Dans les négociations entre le Vatican et les traditionalistes, «il ne faut certainement rien attendre de nouveau avant l’automne», a déclaré mercredi à l’APIC l’abbé Arnaud Sélégny, secrétaire général de la Fraternité Saint-Pie X à la maison généralice de Menzingen, dans le canton de Zoug. Qui dément catégoriquement que le cardinal Castrillon Hoyos ait rencontré entre le 11 et 12 mai des responsables de la Fraternité Saint-Pie X en Suisse. Le 2 mai, le cardinal Hoyos a reçu le Père Rifan, un prêtre brésilien de Campos, membre de la Fraternité Saint Jean-Marie Vianney, accompagné d’un membre de la Fraternité Saint-Pie X.

Dans un communiqué publié le 23 mai, l’abbé Benoît de Jorna, directeur du Séminaire International Saint Pie X à Ecône, en Valais, précise qu’il n’y a pas eu de visite à Ecône du cardinal Castrillon Hoyos, préfet de la Congrégation pour le clergé. Certes, le cardinal Hoyos s’est bien rendu le 11 mai à Munster, en Allemagne, précise l’abbé Sélégny, mais il était invité par «Pro missa tridentina», qui fait partie des nombreuses associations traditionalistes indépendantes qui militent pour la défense de la messe tridentine. Il y a rencontré des membres de la Fraternité sacerdotale Saint-Pierre, qui accueille depuis le 18 juillet 1988 les traditionalistes qui n’ont pas suivi le schisme de Mgr Lefebvre.

Dans une interview publiée par Ecône, l’abbé de Jorna, 49 ans, ancien supérieur du district de France de la Fraternité Saint Pie X, n’apparaît pas très optimiste quant aux chances de succès du dialogue entre Ecône et Rome, renoué l’an dernier. «Ce n’est pas la première fois dans l’histoire du séminaire que des discussions ont lieu, et toujours après un moment d’espoir, ce fut l’impasse.

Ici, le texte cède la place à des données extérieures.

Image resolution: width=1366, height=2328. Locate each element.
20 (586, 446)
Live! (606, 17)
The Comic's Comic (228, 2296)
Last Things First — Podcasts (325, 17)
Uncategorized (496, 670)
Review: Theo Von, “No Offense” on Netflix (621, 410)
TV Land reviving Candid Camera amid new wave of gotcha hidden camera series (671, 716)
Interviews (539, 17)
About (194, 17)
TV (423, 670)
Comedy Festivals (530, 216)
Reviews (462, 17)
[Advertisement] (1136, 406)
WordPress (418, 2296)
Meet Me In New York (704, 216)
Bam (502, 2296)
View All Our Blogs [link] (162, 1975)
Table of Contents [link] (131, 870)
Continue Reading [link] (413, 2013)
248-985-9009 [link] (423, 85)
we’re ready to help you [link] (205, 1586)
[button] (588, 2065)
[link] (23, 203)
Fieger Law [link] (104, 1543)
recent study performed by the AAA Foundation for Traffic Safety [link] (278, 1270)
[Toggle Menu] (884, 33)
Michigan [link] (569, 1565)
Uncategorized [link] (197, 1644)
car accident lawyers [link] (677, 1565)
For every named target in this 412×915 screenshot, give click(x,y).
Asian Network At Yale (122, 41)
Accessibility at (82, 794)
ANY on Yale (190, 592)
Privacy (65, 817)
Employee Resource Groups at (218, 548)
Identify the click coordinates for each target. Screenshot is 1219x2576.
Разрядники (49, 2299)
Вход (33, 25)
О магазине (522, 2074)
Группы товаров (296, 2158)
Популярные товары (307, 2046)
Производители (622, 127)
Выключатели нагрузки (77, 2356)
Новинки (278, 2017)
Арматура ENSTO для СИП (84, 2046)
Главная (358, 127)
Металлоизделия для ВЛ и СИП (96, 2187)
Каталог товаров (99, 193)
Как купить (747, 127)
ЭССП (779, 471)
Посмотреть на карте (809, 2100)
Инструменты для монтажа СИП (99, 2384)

C’est pourquoi nous sommes sans trop d’illusions», lâche-t-il.

L’abbé de Jorna craint la récupération

Pour l’abbé de Jorna, les propositions de Rome sont «non pas un changement de position fondamentale sur la crise de l’Eglise, mais une nouvelle stratégie à notre égard dont le but est toujours le même: neutralisation de la réaction aux réformes conciliaires. (…) Mais nous ne voulons pas être parqués ou mis dans une sorte de zoo dans l’Eglise conciliaire.»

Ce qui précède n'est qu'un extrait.